Once more, with feeling

My first thoughts are that when I say yes, I’m wanting to say I’m all in. I’m willing to follow a credible leader, and not insist on being in the spotlight. I’m willing to share myself and what contributions I can make. I’m willing to stay at the table, and I’m willing to stay in the fight. I am not willing to quit.

Just from what I came up with, I can see already that saying yes involves willingness, and standing in my integrity. In these times, I don’t believe we have time nor space for grandstanding, or arrogance, or righteous indignation. I am beginning to think a real answer to the question should involve no words.

There is so much on my mind this morning. The tragedy of the condo collapse in FL reminds us all of how short life is, and how abruptly the world can change for people. It took less than 20 seconds for those building sections to all, nine floors pancaked into the space for one. In a flash, people were simply not there any longer.

I remember when something like this, on a tremendously smaller scale, happened when a man was suddenly dropped into a sinkhole. In his bed. While he was sleeping. Here one second, gone the next. Does a sudden departure impact us any more than one we are somewhat prepared for? I’m thinking maybe not, because whenever the moment comes when you are forced to accept the transition, when the reality of never seeing that person again drops to your reality like a lead weight, whenever that may be the finality of the situation is roughly the same. There really isn’t an adequate way to say goodbye.

Death is just hard. We deny, we get angry, we try bargaining, we go numb, and then we accept. There is no easy way out of that dance, and the powerful, the wealthy, and the least of us are treated equally. It may be one of the few places in our experience where there is anything approaching equity.

Derek Chauvin was sentenced to 22-1/2 years for killing George Floyd. I watched a lot of the proceedings, but it was difficult because there were impact statements from Floyd’s family, and even one from Chauvin’s mother. The victim’s family, of course, wanted maximum penalty for killing their brother, father,, uncle. Chauvin’s mother, predictably, wanted everyone to see her son as something other than a racist murderer.
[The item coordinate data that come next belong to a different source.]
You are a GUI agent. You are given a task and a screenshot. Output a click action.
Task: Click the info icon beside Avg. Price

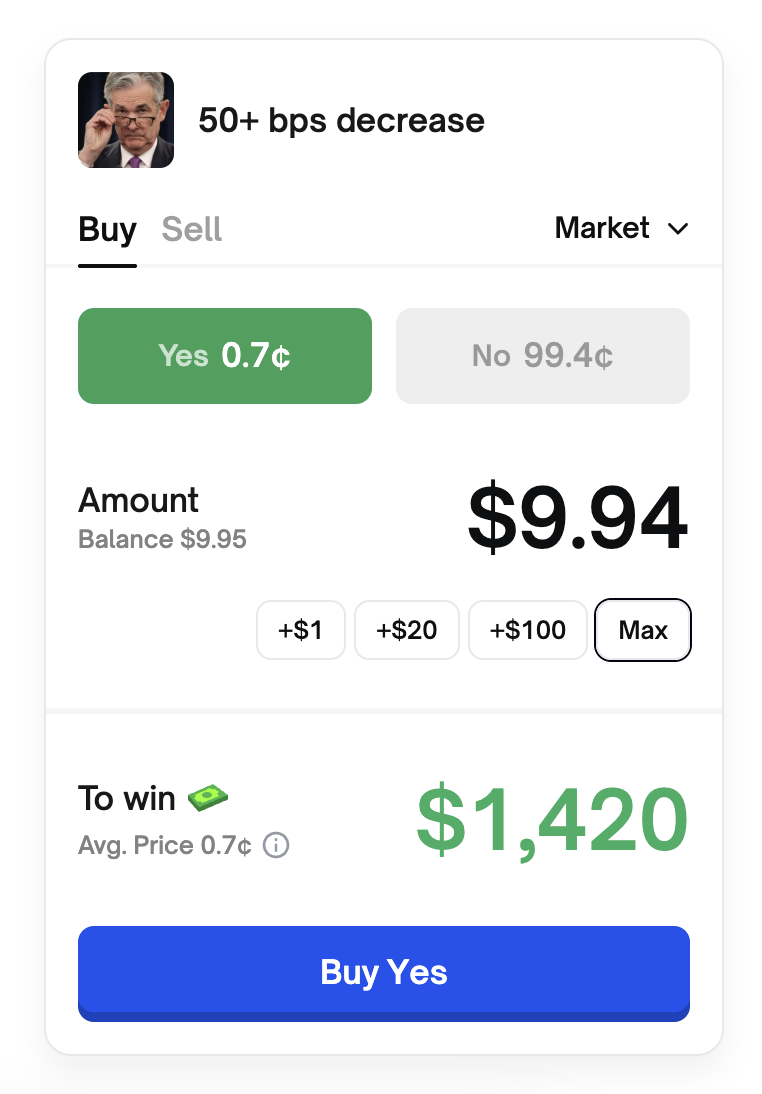point(276,846)
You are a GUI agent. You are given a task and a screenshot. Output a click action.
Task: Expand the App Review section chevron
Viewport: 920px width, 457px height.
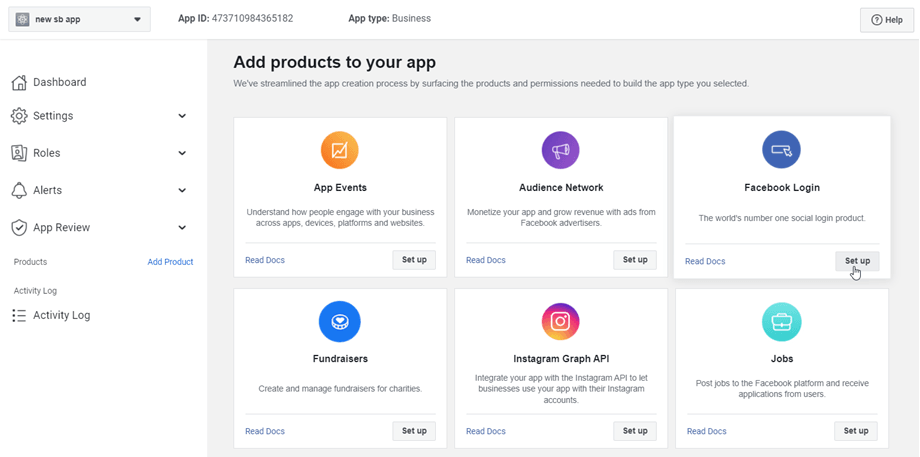[x=182, y=228]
Chauvin’s mother said she has always believed in his innocence for the crime of murdering George Floyd, and always will. Tha’s to be understood – that’s what mothers do all the time. It was interesting, however, that she addressed not even a glance to the family of George Floyd. Not even a vague reference of being sorry the death of George Floyd had to be experienced at all.

Chauvin himself seemed nearly defiant, saying that he was looking for an appeal to set him free, and that he had no intention of apologizing. Nobody asked him to apologize. Nobody. It would have shown a bit of class and a different side of him if he had expressed some kind of regret for the whole thing. Apparently the apple did not fall far from the tree.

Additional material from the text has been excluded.